Oltre le sculture di cui si è già parlato nella descrizione dell’interno e delle cappelle della Cattedrale, ve ne sono altre che meritano di essere ricordate sia per motivi artistici che storici. Nell’ambulacro dell’abside, insieme al gruppo del Crocifisso, vi sono anche quattro busti in marmo bianco di pregevole valore artistico, che già esistevano nell’antica Cattedrale. Raffigurano quattro illustri benefattori. Il primo è del Vescovo Mons. Scaglia (A. Deodato Scaglia Epis. Alex.).

Questo illustre Vescovo, bresciano dell’Ordine di S. Domenico, venne eletto alla Sede alessandrina il 16 luglio 1644. Morì il 3 marzo 1659, all’età di 78 anni e venne sepolto in S. Marco. Il nipote abate Giacinto Scaglia faceva eseguire il busto del Vescovo, che veniva poi messo in Cattedrale in suo perpetuo ricordo. Mons. Deodato Scaglia insegnò all’Università di Bologna, fu Vescovo di Melfi, quindi trasferito da papa Urbano VIII al Vescovado di Alessandria. Qui promosse l’erezione e diede impulso al Monte di Pietà (1652); nel 1657 assistette e difese gli alessandrini nell’assedio dei francesi; pose la prima pietra della chiesa di S. Ignazio in Cittadella e della nuova cappella della Salve (2 ottobre 1645); restaurò il Palazzo Vescovile. Segue il busto del Vescovo Mons. Mugiasca (Albertus Mugiasca Ep. Alex.). Anche questo Vescovo nativo di Como, era Domenicano.
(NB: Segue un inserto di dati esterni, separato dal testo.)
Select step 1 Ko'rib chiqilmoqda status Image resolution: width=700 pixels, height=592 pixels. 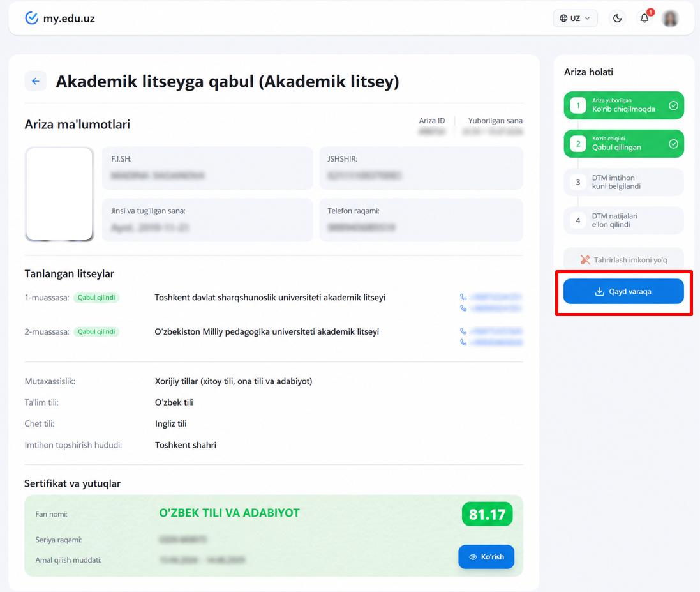coord(623,105)
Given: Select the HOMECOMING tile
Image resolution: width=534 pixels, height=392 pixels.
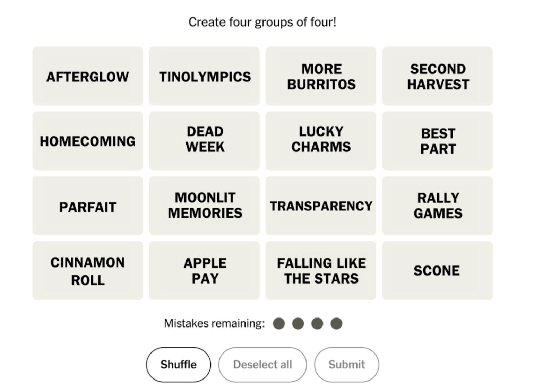Looking at the screenshot, I should coord(88,141).

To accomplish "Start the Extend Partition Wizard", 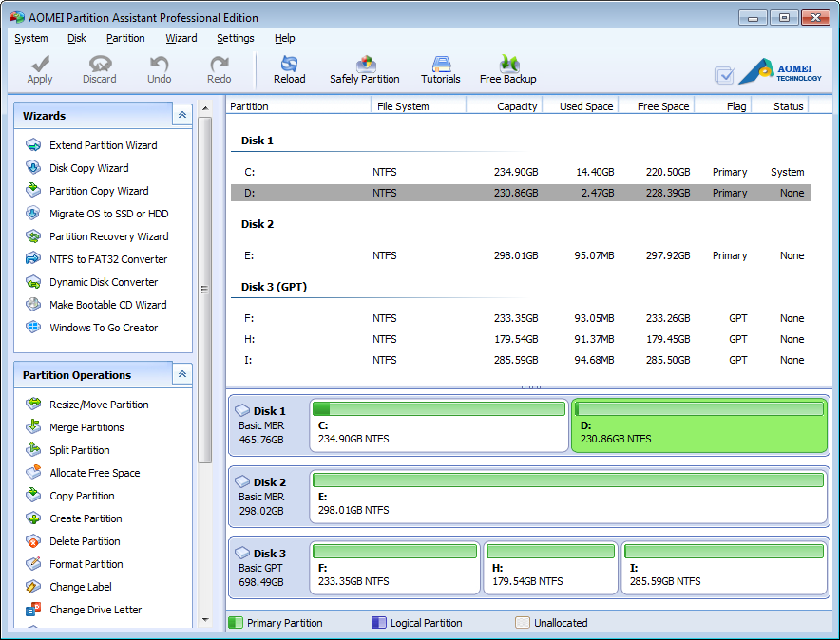I will point(103,145).
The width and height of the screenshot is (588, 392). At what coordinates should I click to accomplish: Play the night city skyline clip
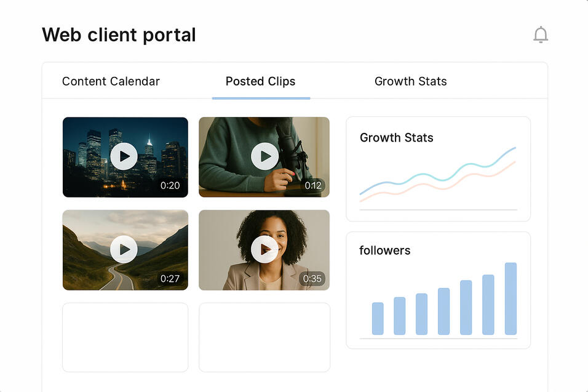pos(124,156)
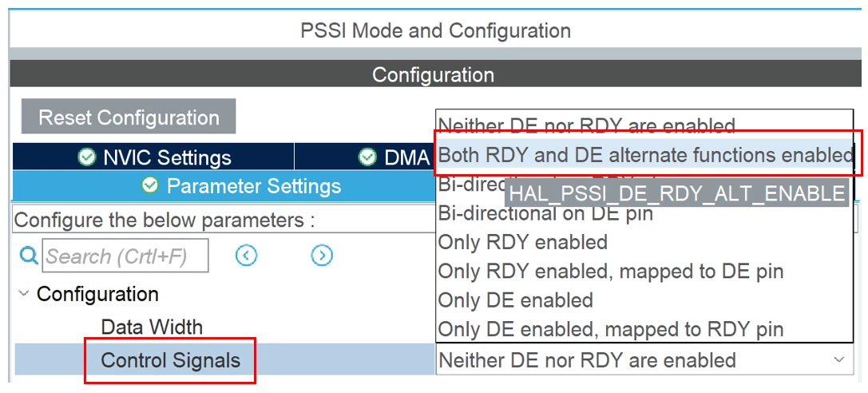Switch to the NVIC Settings tab
The height and width of the screenshot is (393, 868).
[x=153, y=157]
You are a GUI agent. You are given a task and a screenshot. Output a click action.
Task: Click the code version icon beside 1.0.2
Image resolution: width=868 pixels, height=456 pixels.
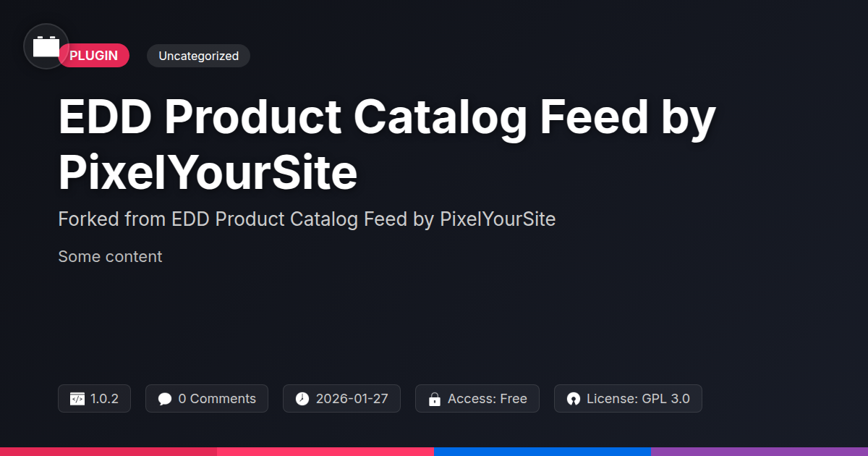pyautogui.click(x=77, y=399)
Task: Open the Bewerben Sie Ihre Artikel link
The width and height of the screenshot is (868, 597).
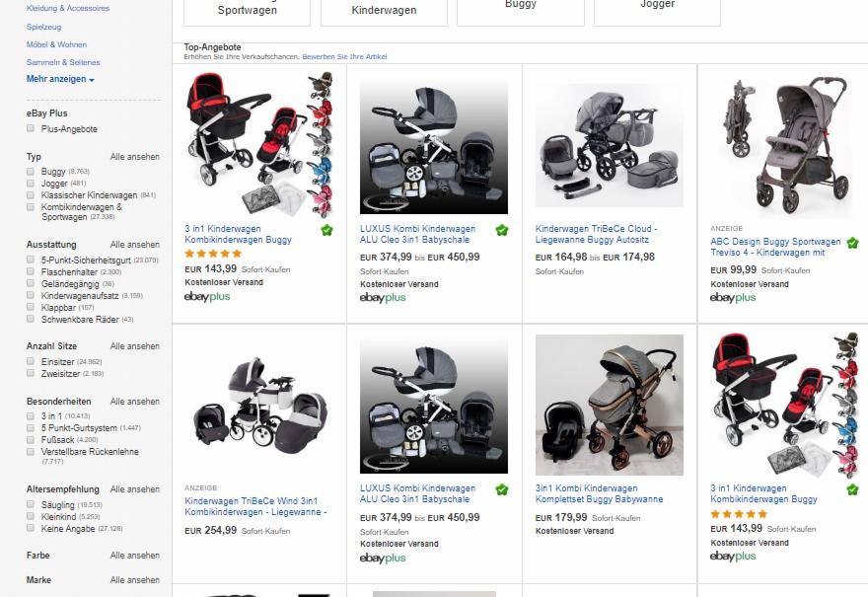Action: click(344, 57)
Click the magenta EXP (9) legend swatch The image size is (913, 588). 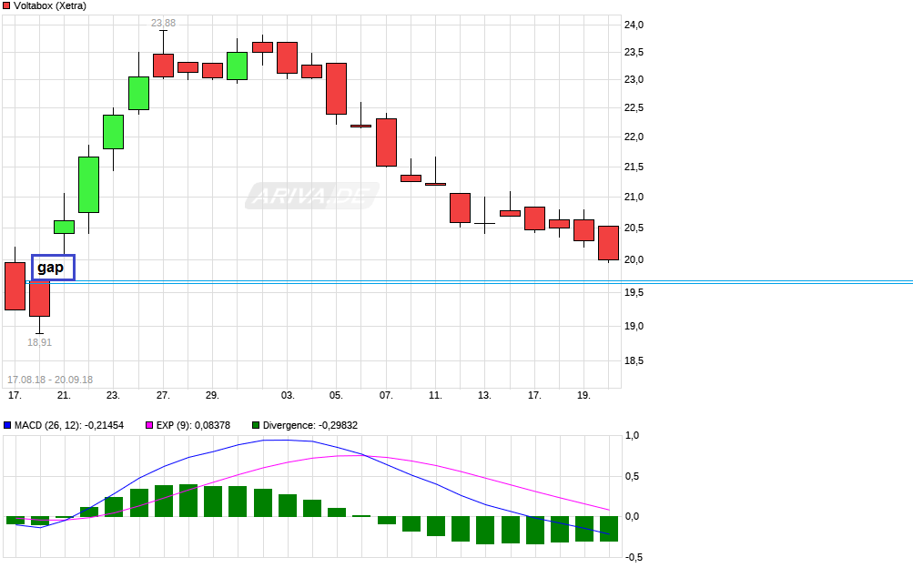pos(150,425)
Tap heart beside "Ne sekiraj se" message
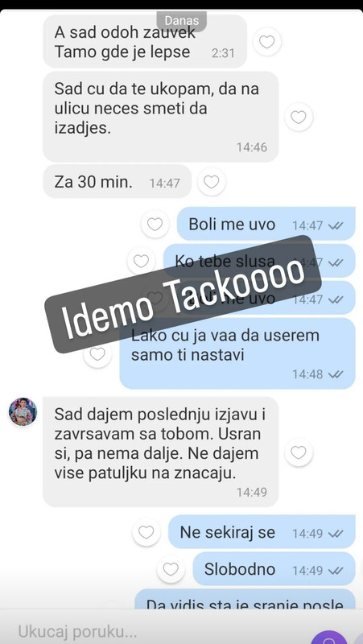The width and height of the screenshot is (363, 644). 146,532
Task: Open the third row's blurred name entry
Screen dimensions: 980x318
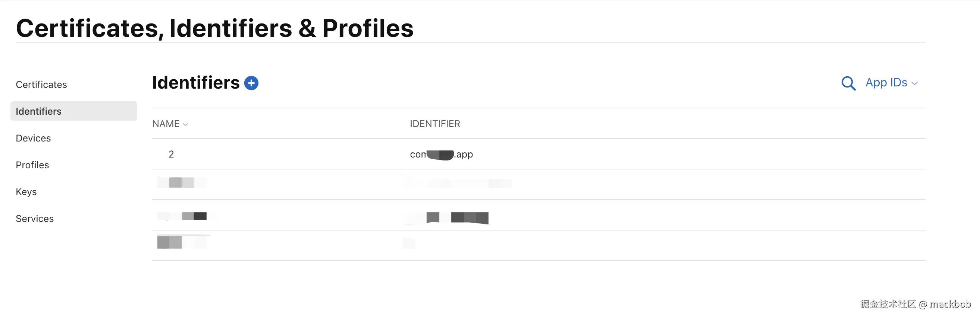Action: tap(186, 216)
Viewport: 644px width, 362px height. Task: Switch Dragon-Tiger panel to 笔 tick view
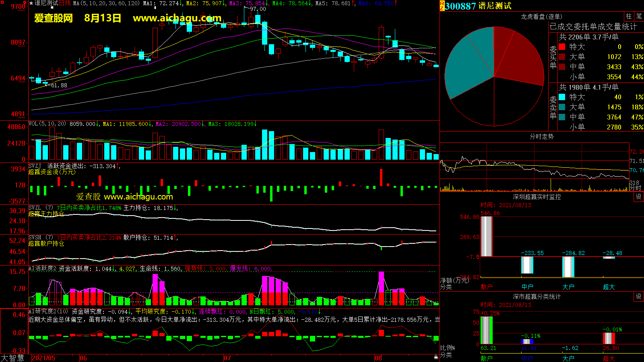(639, 16)
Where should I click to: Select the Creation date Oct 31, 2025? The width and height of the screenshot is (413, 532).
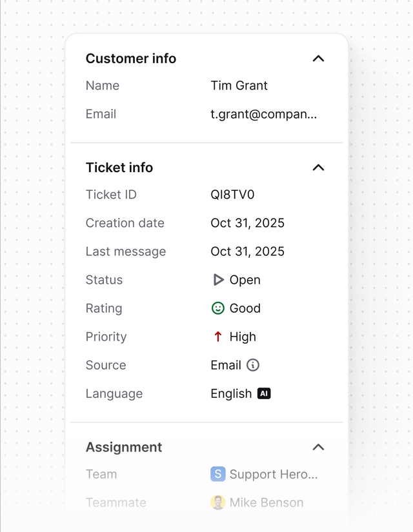pos(247,222)
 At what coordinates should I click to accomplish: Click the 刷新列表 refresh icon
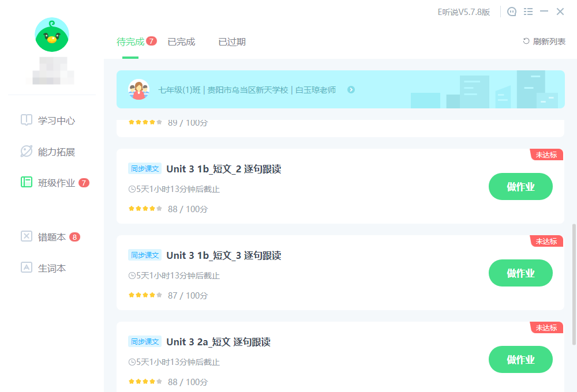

Venne eletto alla Sede di Alessandria il 7 ottobre 1680; morì a Como l’11 settembre 1694. Il Capitolo fece erigere il suo busto in Cattedrale nello stesso anno 1694. Mons. Alberto Mugiasca indisse il Sinodo Diocesano il 21 aprile 1684; ampliò ed abbelli il Palazzo Vescovile; fece doni munifici alla cappella di S. Giuseppe nel Duomo; ottenne come reliquia insigne, le ossa di S. Lorenzo martire. Alla morte lasciò tutto il suo patrimonio alla Cattedrale per provvedere decorosamente alle funzioni sacre e per benedire i poveri. Il terzo benefattore ricordato con un busto marmoreo è il Card. Carlo Ciceri (Card. Carolus Ciceri Ep. Alex.). Nativo di Como, figlio del banchiere Vincenzo, fu eletto Vescovo di Alessandria il 23 settembre 1659.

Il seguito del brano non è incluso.